Author: Xiao yaya
As a member of aikesheng DBA team, he is responsible for solving database faults and platform problems in the project, and has a special liking for database high availability and distributed technology.
Source: original contribution
*It is produced by aikesheng open source community. The original content cannot be used without authorization. For reprint, please contact Xiaobian and indicate the source.
When verifying the application docking function, the customer’s dble test environment found that a function failed to produce results for a long time and reported an error of timeout. It is learned from the customer that this error will appear when the function fails to obtain the back-end data return at a given time.
The current dble version is 2.19.07.3 and the database version is mysql-5.7.25. The two tables cusvaa and cusm involved in business SQL are split tables, with data volumes of 67 and 7600W respectively; The join condition is the stringhash used by the fragmentation key and fragmentation rules. It is divided into 8 slices, each with a length of 10. After the customer engineer fed back the above situation, he asked me a question: “the association condition is the fragmentation key, and the fragmentation rules are the same. Why is the execution efficiency so slow?”
With the customer’s questions, the problem investigation began. The SQL that should be executed for this function at that time is as follows:
When I see this screenshot, my first hunch is that the execution time is too long. Is the fragment key condition of join invalid? Then asked the customer for an implementation plan.
The SQL execution plan at dble layer is as follows:
After obtaining this information, we can basically confirm that the partition key has no effect. In the execution plan, it can be clearly seen that dble splits and distributes SQL to each partition, obtains and sorts all data from the partition, and then performs merge and join operations in the dble middle layer.
Normally, SQL should be distributed to each partition, and the execution results of each partition should be returned to dble for merge operation directly.
Thinking of the same splitting rule stringhash that the customer said, I couldn’t help muttering. Does the customer configure hashslice?
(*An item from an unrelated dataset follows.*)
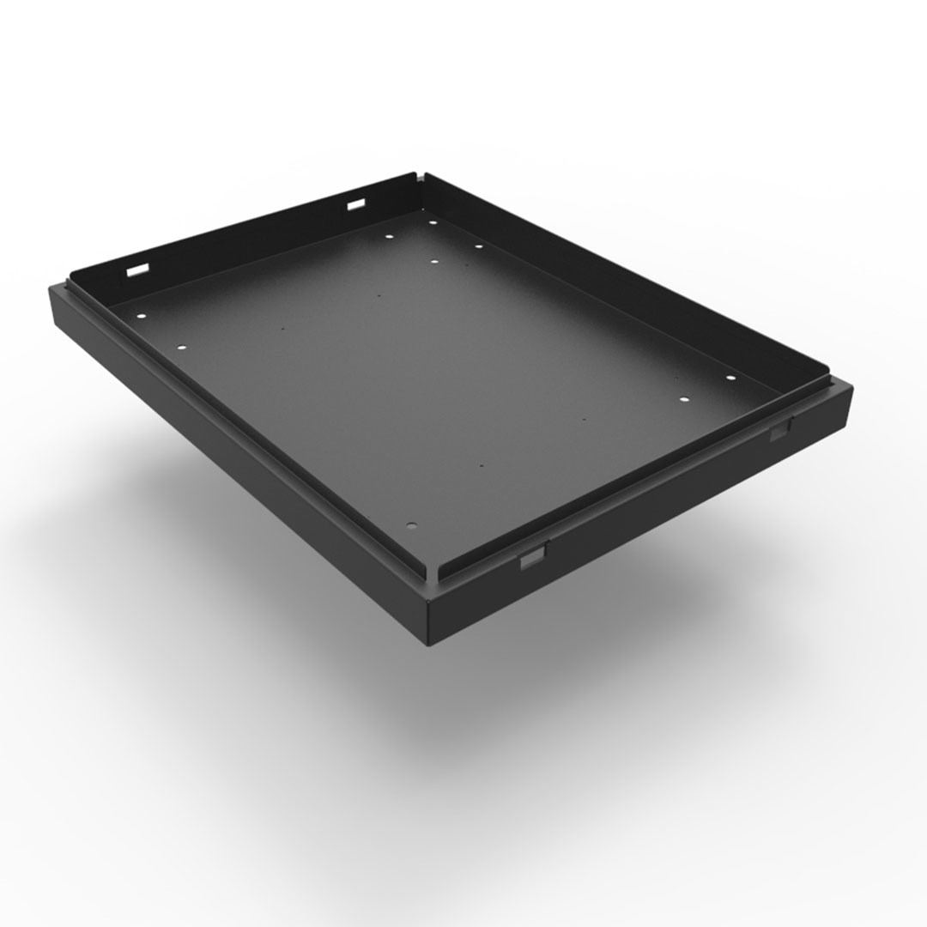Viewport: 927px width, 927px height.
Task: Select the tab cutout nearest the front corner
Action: tap(531, 560)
The customer was then asked to provide the dble configuration file.
Seeing the rule.xml file provided by the customer, I really verified my conjecture. Although the same sharding rule stringhash is used, the specific sharding function configuration is different, which is clearly two sharding rules.
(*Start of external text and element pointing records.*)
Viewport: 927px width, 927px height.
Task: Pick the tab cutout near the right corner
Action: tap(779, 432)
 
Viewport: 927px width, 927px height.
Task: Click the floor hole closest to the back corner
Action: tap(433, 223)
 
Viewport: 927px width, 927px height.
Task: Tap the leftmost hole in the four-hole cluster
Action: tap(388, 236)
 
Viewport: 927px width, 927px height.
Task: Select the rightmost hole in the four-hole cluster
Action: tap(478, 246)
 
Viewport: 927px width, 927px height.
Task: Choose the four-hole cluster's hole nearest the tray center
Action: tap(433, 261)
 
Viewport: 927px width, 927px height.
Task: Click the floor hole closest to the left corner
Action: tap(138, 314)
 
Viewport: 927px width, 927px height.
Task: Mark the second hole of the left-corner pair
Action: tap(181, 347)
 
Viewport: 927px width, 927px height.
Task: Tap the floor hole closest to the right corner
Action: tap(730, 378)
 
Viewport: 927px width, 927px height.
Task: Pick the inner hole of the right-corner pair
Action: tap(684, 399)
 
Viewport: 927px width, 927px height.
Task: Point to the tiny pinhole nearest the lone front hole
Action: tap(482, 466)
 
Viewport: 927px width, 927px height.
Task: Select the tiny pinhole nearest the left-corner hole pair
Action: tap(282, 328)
After that, the customer and business development confirmed the value range of the fragmentation key and adjusted the fragmentation function. As follows:
After adjustment, load dynamically to make the configuration effective. View the SQL execution plan again:
After seeing the execution plan, confirm that the current partition key works, and then ask the customer to verify the function again. The result is also responded in seconds.
For function configuration of stringhash, not only partitionlength  and partitioncount  arrays need to be defined, but also hashslice binary needs to be configured. During SQL parsing and routing, dble will judge all the contents of the sharding rules. Only the SQL with the same sharding rules will be directly distributed to each shard. After the calculation results are returned to the dble layer for merge operation. On the contrary, it is necessary to retrieve all the data from the shard to the dble layer for merge and join operation. When dealing with the slow execution of SQL in dble environment, we should not only obtain the execution of SQL, but also confirm whether the description provided by the customer is consistent with the actual situation.